MERFISH Enables Mapping of Cellular Diversity with Spatial Context at Subcellular Resolution

The brain, a lung, a tumor: each contains a complex array of cell types arranged in an intricate spatial pattern that is critical to their role within the tissue. While work is underway to create an atlas of cellular diversity across tissues, traditional methods either have sufficiently high multiplexing capacity but lack spatial context, or they provide spatial information but lack the multiplexing capacity to identify subtle variations in cell type or state. This limitation precludes a comprehensive view across a whole tissue, including rare cells, as they exist within a tissue of interest.
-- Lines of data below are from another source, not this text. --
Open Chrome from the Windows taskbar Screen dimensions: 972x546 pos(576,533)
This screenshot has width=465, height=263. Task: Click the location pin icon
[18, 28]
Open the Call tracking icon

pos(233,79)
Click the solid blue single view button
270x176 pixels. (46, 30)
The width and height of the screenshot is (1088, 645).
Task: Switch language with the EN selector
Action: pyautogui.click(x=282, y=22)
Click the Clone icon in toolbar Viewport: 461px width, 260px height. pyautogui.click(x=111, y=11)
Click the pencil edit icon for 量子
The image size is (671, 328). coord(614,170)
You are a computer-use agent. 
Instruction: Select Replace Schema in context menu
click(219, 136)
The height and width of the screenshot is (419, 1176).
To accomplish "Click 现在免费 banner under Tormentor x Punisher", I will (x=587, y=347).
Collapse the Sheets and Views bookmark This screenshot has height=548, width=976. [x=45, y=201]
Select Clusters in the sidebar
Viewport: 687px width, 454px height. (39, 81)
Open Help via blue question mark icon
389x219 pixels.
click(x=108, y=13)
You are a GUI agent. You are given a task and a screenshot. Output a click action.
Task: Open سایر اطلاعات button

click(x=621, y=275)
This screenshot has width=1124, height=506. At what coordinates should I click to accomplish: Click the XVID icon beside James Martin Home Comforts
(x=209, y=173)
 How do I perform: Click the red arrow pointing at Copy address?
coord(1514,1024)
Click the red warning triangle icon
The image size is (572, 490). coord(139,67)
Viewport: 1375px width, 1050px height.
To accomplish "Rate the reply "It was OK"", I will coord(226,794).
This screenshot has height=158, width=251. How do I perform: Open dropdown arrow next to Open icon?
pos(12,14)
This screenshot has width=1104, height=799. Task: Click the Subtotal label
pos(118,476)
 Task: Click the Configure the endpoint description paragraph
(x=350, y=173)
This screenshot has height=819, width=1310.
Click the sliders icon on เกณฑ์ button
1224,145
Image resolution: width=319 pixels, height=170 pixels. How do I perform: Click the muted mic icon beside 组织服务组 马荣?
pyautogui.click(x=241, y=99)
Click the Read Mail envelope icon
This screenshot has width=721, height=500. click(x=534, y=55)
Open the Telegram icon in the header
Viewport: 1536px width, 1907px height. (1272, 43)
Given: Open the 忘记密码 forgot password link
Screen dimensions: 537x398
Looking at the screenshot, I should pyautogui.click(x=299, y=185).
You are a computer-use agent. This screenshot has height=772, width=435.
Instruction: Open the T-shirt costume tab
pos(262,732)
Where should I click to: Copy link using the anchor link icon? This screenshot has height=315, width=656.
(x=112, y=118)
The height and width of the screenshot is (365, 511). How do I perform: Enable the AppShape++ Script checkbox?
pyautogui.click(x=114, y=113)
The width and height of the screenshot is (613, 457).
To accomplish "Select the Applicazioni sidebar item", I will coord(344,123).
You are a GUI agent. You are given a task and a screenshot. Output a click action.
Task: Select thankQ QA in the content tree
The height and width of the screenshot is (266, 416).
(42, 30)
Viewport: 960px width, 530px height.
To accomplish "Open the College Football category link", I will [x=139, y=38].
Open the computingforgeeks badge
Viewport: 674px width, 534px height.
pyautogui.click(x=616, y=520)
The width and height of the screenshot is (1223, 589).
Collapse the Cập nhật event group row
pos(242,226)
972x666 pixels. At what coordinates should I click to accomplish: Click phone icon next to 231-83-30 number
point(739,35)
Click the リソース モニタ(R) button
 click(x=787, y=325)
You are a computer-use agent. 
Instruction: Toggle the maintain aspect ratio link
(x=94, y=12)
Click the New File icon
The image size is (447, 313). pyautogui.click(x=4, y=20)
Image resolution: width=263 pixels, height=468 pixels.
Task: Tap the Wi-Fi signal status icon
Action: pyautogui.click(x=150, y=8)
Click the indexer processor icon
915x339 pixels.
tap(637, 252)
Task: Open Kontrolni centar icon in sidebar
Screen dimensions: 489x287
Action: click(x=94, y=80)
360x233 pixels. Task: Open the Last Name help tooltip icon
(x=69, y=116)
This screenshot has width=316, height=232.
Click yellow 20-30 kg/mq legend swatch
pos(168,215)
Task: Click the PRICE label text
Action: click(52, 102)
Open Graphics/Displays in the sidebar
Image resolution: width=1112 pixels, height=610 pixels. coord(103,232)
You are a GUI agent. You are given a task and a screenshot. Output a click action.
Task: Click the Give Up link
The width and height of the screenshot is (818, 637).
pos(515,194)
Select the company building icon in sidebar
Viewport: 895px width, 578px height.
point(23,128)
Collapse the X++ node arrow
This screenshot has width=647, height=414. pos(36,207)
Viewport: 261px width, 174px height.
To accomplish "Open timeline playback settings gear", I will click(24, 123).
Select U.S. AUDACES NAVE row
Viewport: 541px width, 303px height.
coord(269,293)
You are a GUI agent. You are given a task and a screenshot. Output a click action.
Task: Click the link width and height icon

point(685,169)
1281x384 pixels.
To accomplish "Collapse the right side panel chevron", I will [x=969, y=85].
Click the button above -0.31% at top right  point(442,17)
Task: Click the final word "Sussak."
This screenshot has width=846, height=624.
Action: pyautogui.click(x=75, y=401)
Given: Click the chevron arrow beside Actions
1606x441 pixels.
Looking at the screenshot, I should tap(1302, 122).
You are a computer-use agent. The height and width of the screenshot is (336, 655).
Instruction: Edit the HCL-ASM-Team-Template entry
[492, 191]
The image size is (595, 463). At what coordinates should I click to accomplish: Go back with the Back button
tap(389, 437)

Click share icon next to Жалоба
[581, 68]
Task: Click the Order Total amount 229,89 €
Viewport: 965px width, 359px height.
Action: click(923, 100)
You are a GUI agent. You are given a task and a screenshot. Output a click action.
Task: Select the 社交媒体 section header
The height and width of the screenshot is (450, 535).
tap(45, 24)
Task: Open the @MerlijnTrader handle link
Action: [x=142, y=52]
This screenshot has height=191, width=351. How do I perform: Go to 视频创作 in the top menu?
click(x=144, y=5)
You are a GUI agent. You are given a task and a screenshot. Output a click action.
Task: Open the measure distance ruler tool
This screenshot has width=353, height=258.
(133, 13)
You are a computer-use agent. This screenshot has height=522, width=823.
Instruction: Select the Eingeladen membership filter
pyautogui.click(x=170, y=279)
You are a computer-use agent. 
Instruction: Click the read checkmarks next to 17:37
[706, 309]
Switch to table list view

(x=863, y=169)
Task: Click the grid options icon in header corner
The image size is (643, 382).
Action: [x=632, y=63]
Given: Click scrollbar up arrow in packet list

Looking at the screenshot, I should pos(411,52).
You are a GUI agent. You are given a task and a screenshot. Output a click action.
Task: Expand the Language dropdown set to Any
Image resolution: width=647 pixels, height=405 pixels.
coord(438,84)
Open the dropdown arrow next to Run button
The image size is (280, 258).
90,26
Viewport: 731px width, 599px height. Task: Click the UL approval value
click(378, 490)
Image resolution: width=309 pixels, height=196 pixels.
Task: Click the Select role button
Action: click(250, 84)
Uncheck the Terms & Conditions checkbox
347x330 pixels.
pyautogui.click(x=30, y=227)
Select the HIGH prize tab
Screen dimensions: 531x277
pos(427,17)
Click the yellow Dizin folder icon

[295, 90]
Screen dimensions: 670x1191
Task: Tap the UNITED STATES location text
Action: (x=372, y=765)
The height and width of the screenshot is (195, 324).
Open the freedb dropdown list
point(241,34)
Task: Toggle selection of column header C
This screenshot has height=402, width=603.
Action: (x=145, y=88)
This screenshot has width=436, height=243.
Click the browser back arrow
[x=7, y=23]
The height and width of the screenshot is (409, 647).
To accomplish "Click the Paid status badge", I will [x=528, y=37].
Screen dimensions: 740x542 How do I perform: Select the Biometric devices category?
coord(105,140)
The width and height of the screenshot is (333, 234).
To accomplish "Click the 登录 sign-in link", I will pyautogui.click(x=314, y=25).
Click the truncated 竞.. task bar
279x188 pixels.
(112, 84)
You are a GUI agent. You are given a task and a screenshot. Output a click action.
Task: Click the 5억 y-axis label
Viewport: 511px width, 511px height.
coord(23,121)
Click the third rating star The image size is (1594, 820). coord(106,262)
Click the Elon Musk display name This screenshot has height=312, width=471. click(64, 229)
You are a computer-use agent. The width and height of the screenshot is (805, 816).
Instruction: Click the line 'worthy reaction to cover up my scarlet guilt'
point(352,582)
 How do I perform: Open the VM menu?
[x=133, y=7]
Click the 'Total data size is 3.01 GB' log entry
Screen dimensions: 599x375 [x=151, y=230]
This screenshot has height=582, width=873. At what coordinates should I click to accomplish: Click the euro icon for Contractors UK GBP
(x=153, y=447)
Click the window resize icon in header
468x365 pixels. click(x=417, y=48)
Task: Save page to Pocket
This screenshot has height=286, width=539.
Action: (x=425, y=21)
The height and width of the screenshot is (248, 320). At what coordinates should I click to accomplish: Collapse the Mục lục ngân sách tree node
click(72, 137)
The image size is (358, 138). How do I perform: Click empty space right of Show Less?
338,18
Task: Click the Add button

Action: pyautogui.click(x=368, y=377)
Since understanding how the molecular and cellular organization of a biological tissue contributes to its functionality is fundamental to developing treatments that target the cell biology underlying diseased states, improved tools that map biological systems with both high spatial resolution and high multiplexing capacity promise to deliver new, clinically relevant insights into the functional composition of biological systems. The recently developed multiplexed error-robust fluorescence in situ hybridization (MERFISH) method provides information about gene expression at subcellular resolution and reveals cell type, state, and cell-cell interaction by quantifying the expression and exact location of hundreds to thousands of transcripts within intact tissues. MERFISH represents a major advancement toward directly interrogating rich cellular heterogeneity and is being applied to gain insight into the biological complexity within and around us.